- [Description of the task]:
Give an exact copy of every entry.

(Stored records)
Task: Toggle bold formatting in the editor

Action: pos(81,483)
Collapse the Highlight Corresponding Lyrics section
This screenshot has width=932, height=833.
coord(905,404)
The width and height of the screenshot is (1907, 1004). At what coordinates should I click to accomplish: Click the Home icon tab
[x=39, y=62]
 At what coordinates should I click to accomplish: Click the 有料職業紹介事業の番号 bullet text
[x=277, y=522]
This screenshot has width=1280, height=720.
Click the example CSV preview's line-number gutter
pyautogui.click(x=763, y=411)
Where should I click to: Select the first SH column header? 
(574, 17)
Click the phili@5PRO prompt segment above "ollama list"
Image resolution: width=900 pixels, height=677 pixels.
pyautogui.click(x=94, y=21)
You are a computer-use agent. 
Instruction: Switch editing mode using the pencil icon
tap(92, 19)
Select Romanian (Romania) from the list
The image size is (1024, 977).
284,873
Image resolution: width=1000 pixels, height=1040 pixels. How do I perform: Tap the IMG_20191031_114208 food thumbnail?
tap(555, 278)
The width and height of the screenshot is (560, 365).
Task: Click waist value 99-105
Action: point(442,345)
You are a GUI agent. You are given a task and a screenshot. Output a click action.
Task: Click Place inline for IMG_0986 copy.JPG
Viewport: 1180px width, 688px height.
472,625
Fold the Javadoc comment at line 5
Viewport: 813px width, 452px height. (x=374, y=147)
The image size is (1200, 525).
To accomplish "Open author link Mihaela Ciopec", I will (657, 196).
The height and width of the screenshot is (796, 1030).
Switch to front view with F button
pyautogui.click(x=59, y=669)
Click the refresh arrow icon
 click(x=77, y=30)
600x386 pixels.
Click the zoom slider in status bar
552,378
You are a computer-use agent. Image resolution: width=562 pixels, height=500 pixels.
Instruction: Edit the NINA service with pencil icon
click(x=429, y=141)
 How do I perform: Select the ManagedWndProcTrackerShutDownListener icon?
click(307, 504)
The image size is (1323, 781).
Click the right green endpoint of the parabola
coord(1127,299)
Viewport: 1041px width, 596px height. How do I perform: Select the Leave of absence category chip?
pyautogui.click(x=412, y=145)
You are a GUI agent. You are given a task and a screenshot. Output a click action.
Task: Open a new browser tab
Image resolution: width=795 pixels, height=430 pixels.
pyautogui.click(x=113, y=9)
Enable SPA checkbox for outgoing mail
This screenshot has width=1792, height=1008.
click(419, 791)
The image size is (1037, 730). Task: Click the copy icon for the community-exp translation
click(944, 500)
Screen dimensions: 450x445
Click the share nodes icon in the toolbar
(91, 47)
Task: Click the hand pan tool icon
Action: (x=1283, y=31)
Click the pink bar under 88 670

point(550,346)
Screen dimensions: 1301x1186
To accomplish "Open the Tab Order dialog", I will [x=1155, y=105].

- [Written solution]:
Task: Toggle bold formatting in the editor

Action: pos(81,483)
Collapse the Highlight Corresponding Lyrics section
This screenshot has width=932, height=833.
coord(905,404)
The width and height of the screenshot is (1907, 1004). At what coordinates should I click to accomplish: Click the Home icon tab
[x=39, y=62]
 At what coordinates should I click to accomplish: Click the 有料職業紹介事業の番号 bullet text
[x=277, y=522]
This screenshot has width=1280, height=720.
Click the example CSV preview's line-number gutter
pyautogui.click(x=763, y=411)
Where should I click to: Select the first SH column header? 
(574, 17)
Click the phili@5PRO prompt segment above "ollama list"
Image resolution: width=900 pixels, height=677 pixels.
pyautogui.click(x=94, y=21)
You are a computer-use agent. 
Instruction: Switch editing mode using the pencil icon
tap(92, 19)
Select Romanian (Romania) from the list
The image size is (1024, 977).
284,873
Image resolution: width=1000 pixels, height=1040 pixels. How do I perform: Tap the IMG_20191031_114208 food thumbnail?
tap(555, 278)
The width and height of the screenshot is (560, 365).
Task: Click waist value 99-105
Action: point(442,345)
You are a GUI agent. You are given a task and a screenshot. Output a click action.
Task: Click Place inline for IMG_0986 copy.JPG
Viewport: 1180px width, 688px height.
472,625
Fold the Javadoc comment at line 5
Viewport: 813px width, 452px height. (x=374, y=147)
The image size is (1200, 525).
To accomplish "Open author link Mihaela Ciopec", I will (657, 196).
The height and width of the screenshot is (796, 1030).
Switch to front view with F button
pyautogui.click(x=59, y=669)
Click the refresh arrow icon
 click(x=77, y=30)
600x386 pixels.
Click the zoom slider in status bar
552,378
You are a computer-use agent. Image resolution: width=562 pixels, height=500 pixels.
Instruction: Edit the NINA service with pencil icon
click(x=429, y=141)
 How do I perform: Select the ManagedWndProcTrackerShutDownListener icon?
click(307, 504)
The image size is (1323, 781).
Click the right green endpoint of the parabola
coord(1127,299)
Viewport: 1041px width, 596px height. How do I perform: Select the Leave of absence category chip?
pyautogui.click(x=412, y=145)
You are a GUI agent. You are given a task and a screenshot. Output a click action.
Task: Open a new browser tab
Image resolution: width=795 pixels, height=430 pixels.
pyautogui.click(x=113, y=9)
Enable SPA checkbox for outgoing mail
This screenshot has width=1792, height=1008.
click(419, 791)
The image size is (1037, 730). Task: Click the copy icon for the community-exp translation
click(944, 500)
Screen dimensions: 450x445
Click the share nodes icon in the toolbar
(91, 47)
Task: Click the hand pan tool icon
Action: (x=1283, y=31)
Click the pink bar under 88 670

point(550,346)
Screen dimensions: 1301x1186
To accomplish "Open the Tab Order dialog", I will [x=1155, y=105].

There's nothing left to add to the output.